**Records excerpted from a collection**
· · · · ·

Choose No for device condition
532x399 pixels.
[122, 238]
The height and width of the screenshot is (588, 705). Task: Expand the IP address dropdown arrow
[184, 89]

· · · · ·

**WORK INSTRUCTIONS**
The reply must consist solely of the lines from the one containing "The height and" through the last line of the data, reproduced exactly.

**EXPECTED OUTPUT**
The height and width of the screenshot is (588, 705). Task: Expand the IP address dropdown arrow
[184, 89]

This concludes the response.